Step seven: I created a second set of invoices along the lines of the first set, with larger total amounts— upwards of $10,000 on both the Darwin Electric account and the West Valley Construction account. After two weeks I sent a couple of the invoices through for payment, since it wasn't uncommon for some of the high-overhead independent contractors to bill on a twice-monthly basis; the other phony invoices went in on the monthly schedule. From then on, I increased the sums of some invoices incrementally, while decreasing others so as not to raise any red flags.

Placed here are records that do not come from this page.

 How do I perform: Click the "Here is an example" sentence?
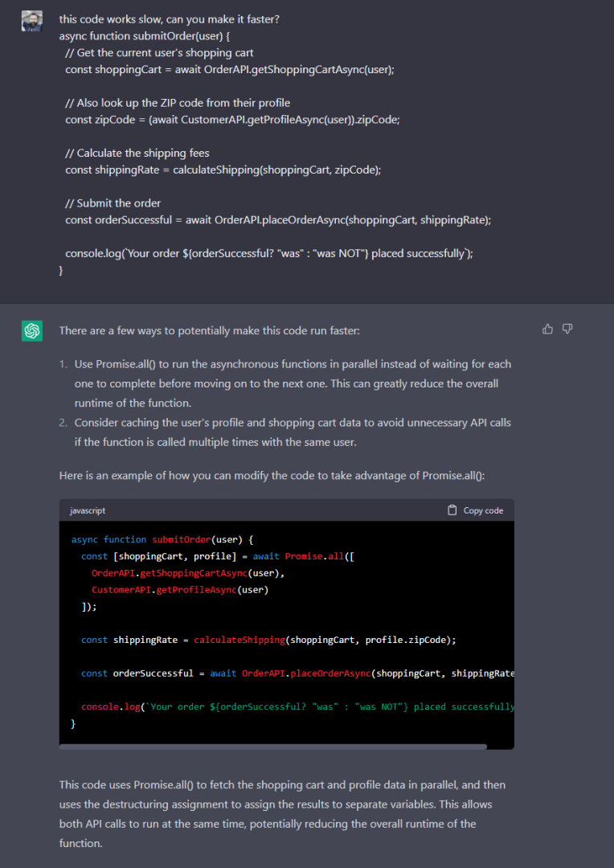pos(272,475)
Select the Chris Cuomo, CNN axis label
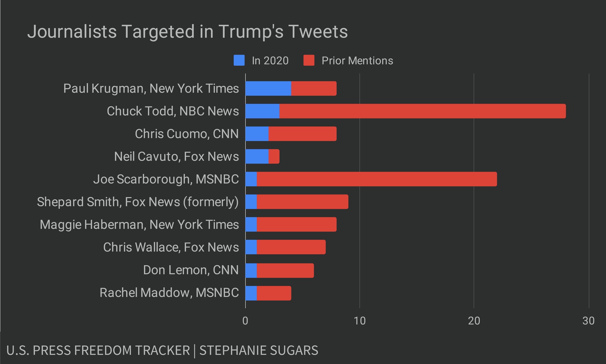The image size is (606, 364). pos(187,134)
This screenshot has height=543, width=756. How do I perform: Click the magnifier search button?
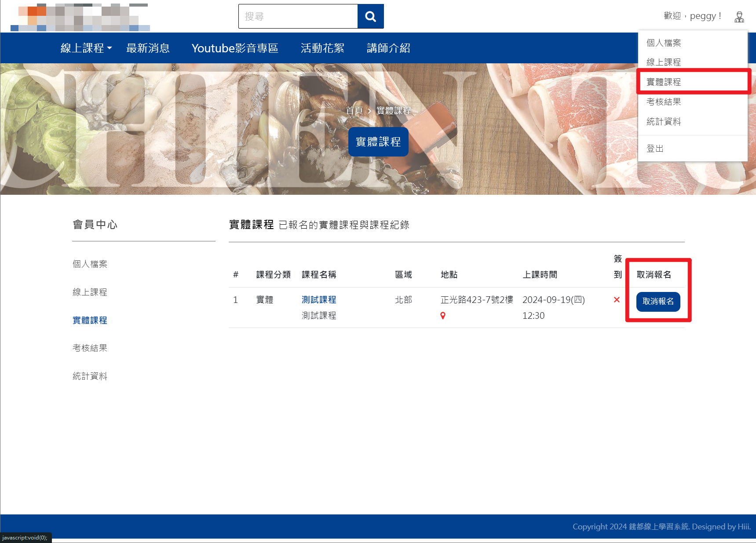(370, 16)
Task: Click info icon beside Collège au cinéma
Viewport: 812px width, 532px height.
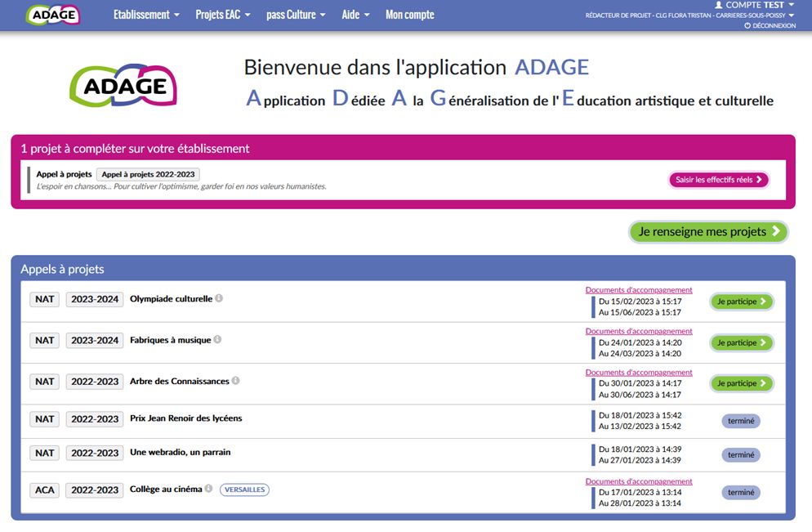Action: pyautogui.click(x=208, y=489)
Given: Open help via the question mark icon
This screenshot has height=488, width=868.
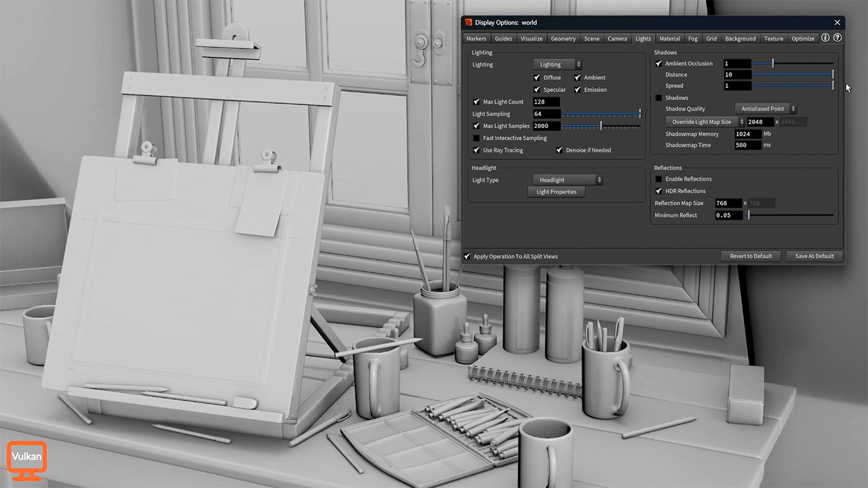Looking at the screenshot, I should click(x=837, y=38).
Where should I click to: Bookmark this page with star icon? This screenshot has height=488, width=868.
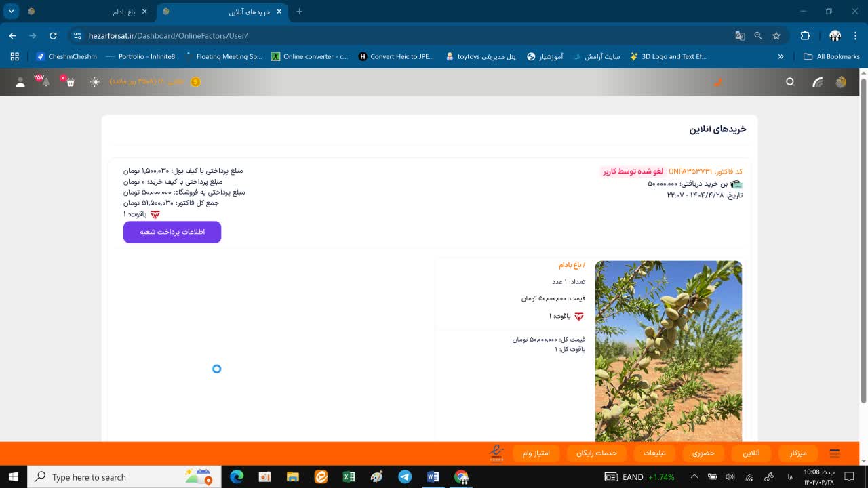pos(776,35)
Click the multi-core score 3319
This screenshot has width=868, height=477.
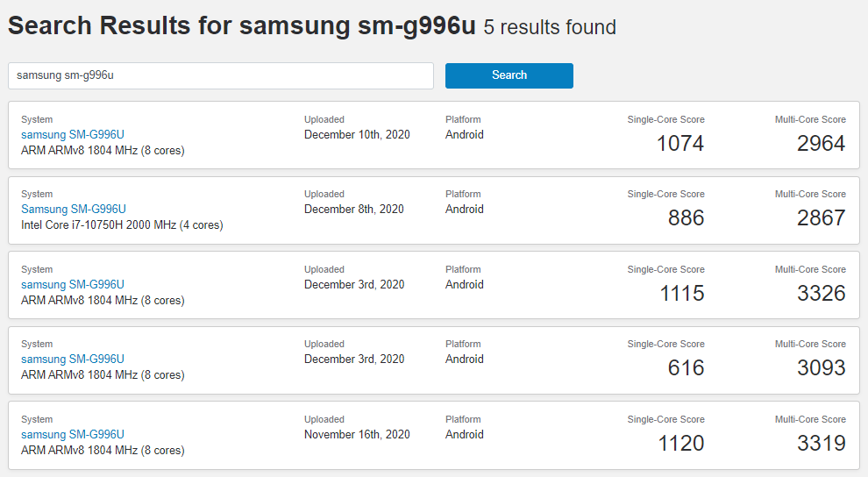click(x=821, y=443)
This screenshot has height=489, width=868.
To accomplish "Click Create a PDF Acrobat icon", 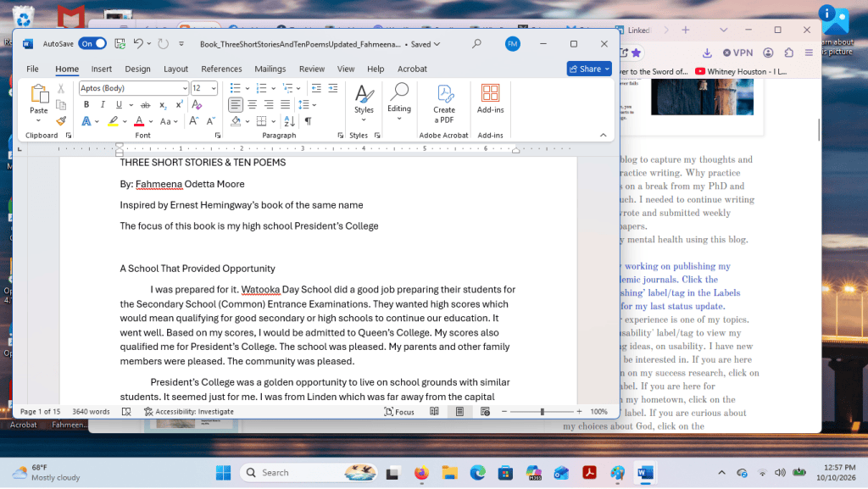I will pos(444,103).
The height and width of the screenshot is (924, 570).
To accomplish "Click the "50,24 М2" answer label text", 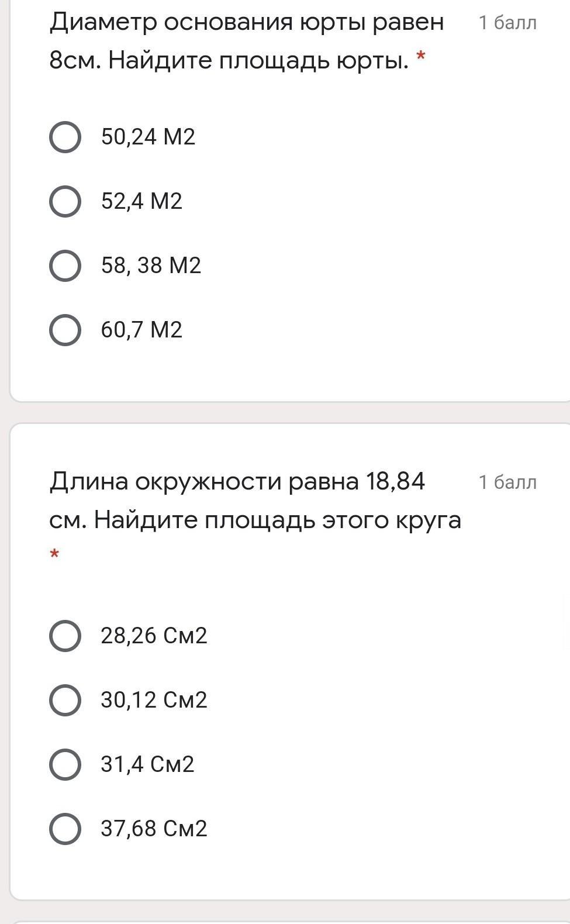I will click(x=148, y=137).
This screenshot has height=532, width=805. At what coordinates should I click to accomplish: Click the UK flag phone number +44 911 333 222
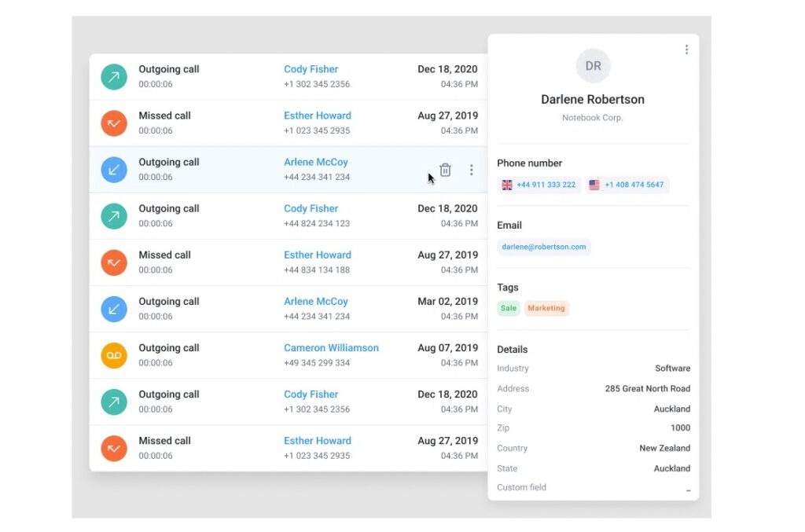coord(539,185)
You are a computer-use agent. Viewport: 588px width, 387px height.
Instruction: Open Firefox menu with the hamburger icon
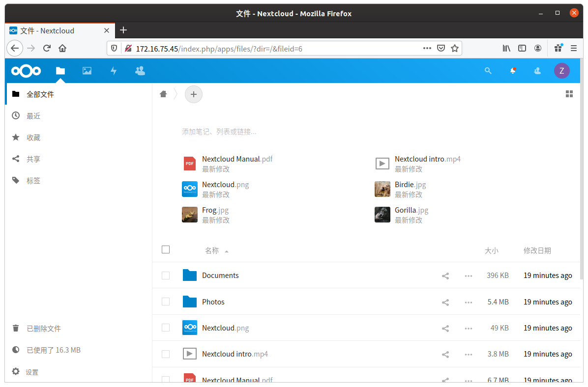tap(573, 48)
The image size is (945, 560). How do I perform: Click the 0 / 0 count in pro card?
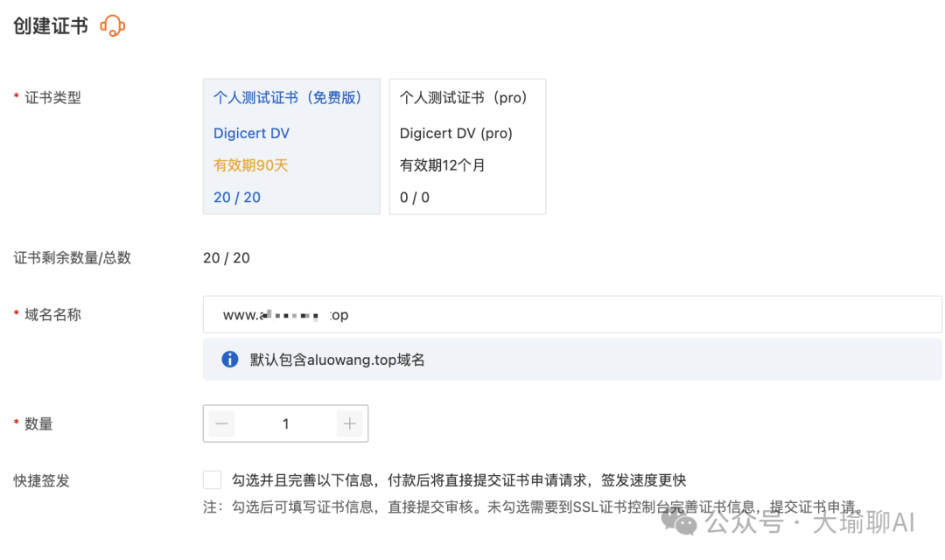click(x=415, y=198)
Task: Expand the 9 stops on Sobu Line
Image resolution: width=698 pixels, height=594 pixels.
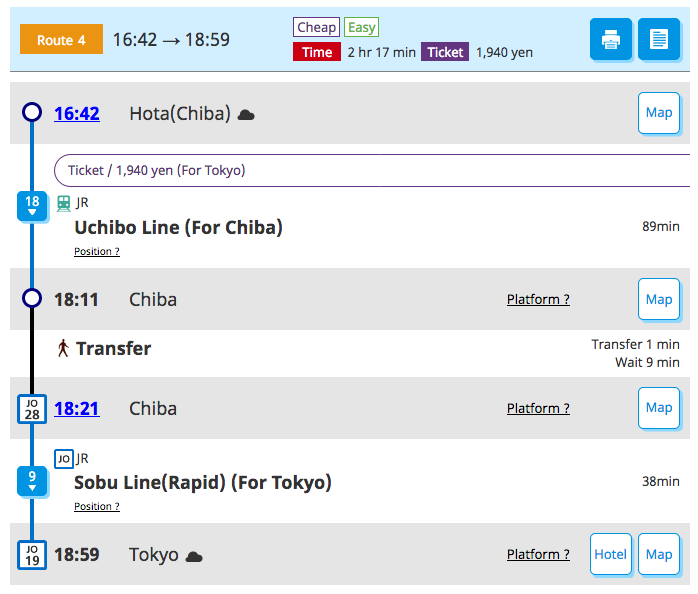Action: click(32, 482)
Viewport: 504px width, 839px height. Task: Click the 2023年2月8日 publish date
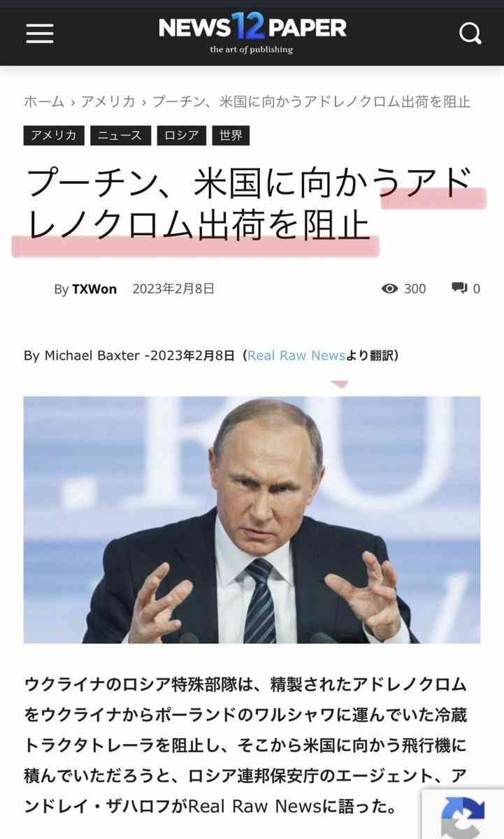pyautogui.click(x=173, y=288)

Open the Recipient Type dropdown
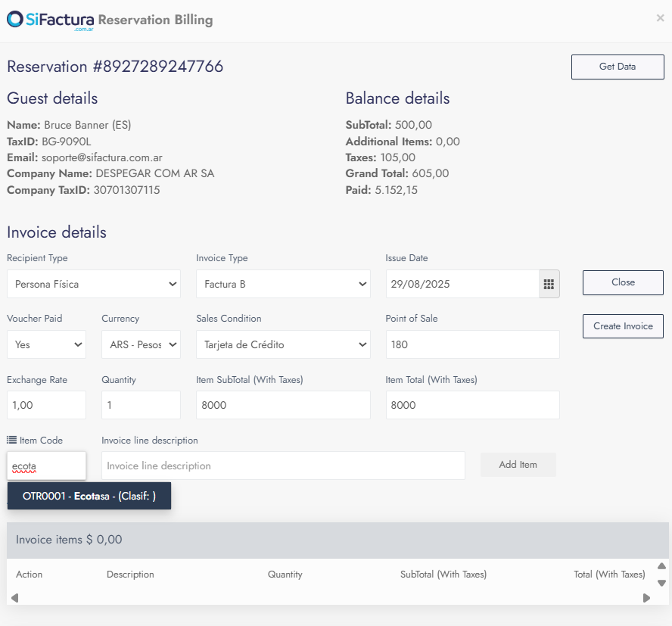94,284
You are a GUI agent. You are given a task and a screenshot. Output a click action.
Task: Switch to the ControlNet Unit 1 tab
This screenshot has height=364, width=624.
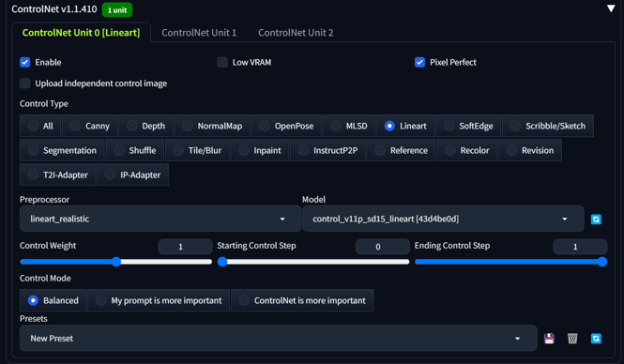(199, 33)
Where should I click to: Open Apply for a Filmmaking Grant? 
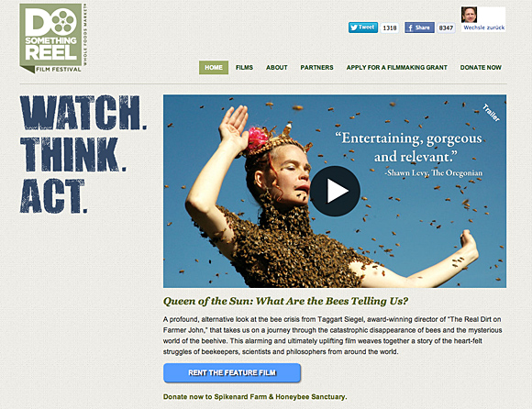(396, 68)
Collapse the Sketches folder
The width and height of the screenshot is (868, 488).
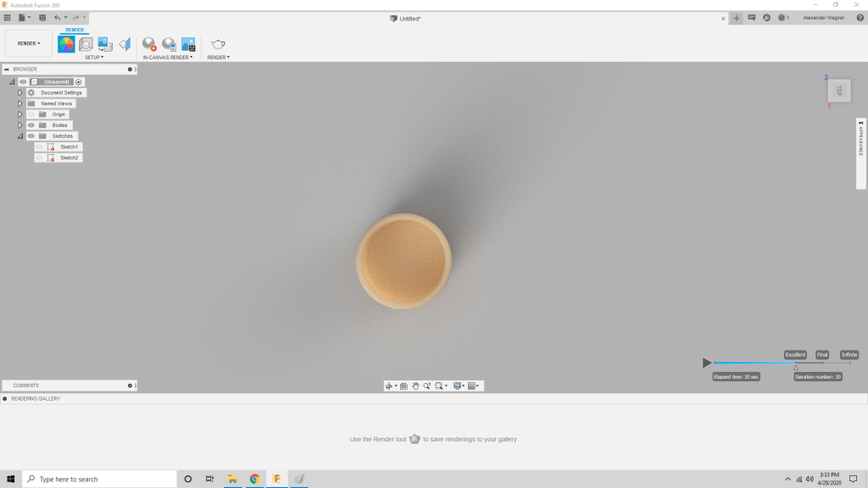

Three weeks after I sent the letter to the Multnomah County courthouse, I received the copy of the birth certificate. In a sense that would have horrified Annalise's religious aunt and sister, Richard James Laidlaw—like Jordan Wise—had been reborn.

Step eight: I took another day's sick leave and drove to Sacramento, where I applied for a Social Security card at the local office in the name of Richard James Laidlaw, using the birth certificate as proof of identity. If I'd been asked why a thirty-four-year-old man was applying for his first card, I had a story ready: I had inherited a large sum of money and now that it was almost depleted, I was forced to go job hunting. But the lie wasn't necessary. The bored clerk looked at the application just long enough to make sure I had filled it in properly.

After another three weeks, I had my second piece of new identification. That completed the first phase of the plan; all the factors in the linked equations were now in place and functioning as designed. Nothing more needed to be done until the following spring.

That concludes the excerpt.